Some of the newer drugs are formulated to allow for a full course of treatment in one dose per day for as little as three days. Remind your doctor to consider ease of use as well as efficacy.
An otoscope is a handy device to have on board for examining anything small: small print, small electrical problems, small bugs, and small sea urchin spines in your toes. It is also good for looking in ears, up noses, down throats, and at small objects or abrasions in the eye. Every boat should have one. The new version sold by Dr. Mom is lightweight, cheap and best of all, stainless steel with an LED light. No rust and no spare bulbs.

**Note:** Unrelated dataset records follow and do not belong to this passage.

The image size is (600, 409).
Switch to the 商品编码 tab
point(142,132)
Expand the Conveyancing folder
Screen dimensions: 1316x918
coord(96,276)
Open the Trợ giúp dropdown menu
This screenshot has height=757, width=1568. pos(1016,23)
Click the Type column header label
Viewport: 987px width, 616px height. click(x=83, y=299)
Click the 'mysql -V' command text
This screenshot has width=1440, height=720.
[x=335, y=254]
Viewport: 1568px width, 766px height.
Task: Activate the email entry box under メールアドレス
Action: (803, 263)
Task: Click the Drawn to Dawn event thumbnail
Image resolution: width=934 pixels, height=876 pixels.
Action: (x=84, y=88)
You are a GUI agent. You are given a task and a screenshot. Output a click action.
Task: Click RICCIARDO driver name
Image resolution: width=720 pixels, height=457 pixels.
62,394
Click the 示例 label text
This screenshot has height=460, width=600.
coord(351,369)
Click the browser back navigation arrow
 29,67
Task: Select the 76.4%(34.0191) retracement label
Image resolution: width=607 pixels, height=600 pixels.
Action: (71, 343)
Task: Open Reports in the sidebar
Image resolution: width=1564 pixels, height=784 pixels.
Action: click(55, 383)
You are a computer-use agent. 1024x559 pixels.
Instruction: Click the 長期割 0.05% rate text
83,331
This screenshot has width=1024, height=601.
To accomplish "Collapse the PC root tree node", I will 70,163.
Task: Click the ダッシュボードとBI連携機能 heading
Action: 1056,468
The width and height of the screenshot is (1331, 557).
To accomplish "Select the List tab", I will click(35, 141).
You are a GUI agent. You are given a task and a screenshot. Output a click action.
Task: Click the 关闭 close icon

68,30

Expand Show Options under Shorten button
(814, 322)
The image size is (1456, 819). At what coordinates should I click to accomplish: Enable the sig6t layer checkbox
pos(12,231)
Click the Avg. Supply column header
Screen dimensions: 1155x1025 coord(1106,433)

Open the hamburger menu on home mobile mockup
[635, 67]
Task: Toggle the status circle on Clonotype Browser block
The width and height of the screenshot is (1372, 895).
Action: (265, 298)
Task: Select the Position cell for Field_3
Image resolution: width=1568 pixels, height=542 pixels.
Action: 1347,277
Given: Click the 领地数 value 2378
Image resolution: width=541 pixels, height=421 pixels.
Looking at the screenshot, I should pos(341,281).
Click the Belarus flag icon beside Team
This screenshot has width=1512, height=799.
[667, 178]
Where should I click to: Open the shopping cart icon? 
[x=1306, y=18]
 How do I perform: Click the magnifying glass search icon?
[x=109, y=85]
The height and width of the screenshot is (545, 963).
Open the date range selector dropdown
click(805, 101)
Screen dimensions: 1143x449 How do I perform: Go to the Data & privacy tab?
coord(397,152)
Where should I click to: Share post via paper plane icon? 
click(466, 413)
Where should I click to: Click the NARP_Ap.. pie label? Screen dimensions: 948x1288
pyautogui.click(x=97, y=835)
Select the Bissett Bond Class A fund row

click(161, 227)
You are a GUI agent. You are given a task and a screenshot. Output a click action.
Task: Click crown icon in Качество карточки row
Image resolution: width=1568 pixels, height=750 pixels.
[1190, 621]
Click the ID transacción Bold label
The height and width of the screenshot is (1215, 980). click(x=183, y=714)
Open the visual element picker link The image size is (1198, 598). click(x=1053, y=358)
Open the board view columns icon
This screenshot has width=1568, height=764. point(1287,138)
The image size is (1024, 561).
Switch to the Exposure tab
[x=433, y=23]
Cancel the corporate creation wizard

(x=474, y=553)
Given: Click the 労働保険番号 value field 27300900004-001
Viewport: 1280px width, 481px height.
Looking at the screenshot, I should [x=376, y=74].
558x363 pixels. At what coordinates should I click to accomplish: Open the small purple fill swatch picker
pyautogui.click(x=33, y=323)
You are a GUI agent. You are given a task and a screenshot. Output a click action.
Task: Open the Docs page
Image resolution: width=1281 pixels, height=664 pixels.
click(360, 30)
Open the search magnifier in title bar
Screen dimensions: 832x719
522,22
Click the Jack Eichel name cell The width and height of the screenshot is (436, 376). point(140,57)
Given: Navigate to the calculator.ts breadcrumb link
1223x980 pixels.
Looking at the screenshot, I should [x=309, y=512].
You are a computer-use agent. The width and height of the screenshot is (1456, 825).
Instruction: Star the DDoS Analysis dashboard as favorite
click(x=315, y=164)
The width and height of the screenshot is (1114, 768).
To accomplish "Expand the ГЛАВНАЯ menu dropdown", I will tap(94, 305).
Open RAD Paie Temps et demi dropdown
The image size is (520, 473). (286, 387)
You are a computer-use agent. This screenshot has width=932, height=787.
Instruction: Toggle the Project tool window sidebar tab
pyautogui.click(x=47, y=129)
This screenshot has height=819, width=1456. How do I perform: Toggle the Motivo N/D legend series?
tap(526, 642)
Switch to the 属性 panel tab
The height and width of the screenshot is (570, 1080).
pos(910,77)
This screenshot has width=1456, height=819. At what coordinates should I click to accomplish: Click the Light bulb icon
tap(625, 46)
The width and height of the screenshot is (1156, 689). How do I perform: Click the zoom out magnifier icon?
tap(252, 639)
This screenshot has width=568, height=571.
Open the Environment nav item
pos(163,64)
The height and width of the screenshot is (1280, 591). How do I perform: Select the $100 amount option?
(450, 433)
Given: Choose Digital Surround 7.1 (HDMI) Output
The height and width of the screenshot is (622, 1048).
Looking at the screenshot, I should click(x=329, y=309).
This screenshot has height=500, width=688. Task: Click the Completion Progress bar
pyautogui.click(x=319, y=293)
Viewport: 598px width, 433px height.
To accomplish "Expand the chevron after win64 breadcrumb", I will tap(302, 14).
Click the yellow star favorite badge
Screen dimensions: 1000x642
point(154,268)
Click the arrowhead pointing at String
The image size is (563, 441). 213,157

The NuMask is a ventilation device for rescue breathing sold as an alternative to the typical pocket mask. It fits inside the victim’s mouth like a snorkel rather than over the face like a mask. I like it because it occupies only about a quarter of the space of a pocket mask and does not have an inflated cuff that can go flat. It’s also unaffected by facial hair.
For larger yachts carrying oxygen systems, the use of an Oxymizer nasal cannula will extend your supply of oxygen by three to four times. It is an inexpensive oxygen-powered reservoir device that uses no batteries. You adjust your regulator to deliver the lowest flow rate that keeps your patient comfortable. With an Oxymizer, a single E cylinder oxygen tank can last 24 hours.
For giving fluids to an ill and incapacitated crewmember the old technique of hypodermoclysis offers an easy and safe route. A hypodermic needle is used to infuse fluid under the skin instead of into a vein. The technique is easy to perform with a butterfly needle or IV catheter, and nearly idiot-proof using the new Aqua-C Hydration system from Norfolk Medical. A nurse can train you in just a few minutes.
If you are carrying epinephrine for the emergency treatment of anaphylaxis, and you should be, you are probably familiar with the EpiPen auto-injector. For long-term management you should be carrying at least three doses of epinephrine to cover rebound reactions and repeat offenders. This can get expensive, but the new Twinject auto-injector distributed by Verus Pharmaceuticals offers two doses in the same device. The package is slightly smaller than the single dose EpiPen and is about the same price. Auto-injectors are available over the counter in Canada and other countries, and by prescription in the U.S.
Jeff Isaac is a specialist in marine medical training and serves as president of MedicalOfficer.Net, Ltd.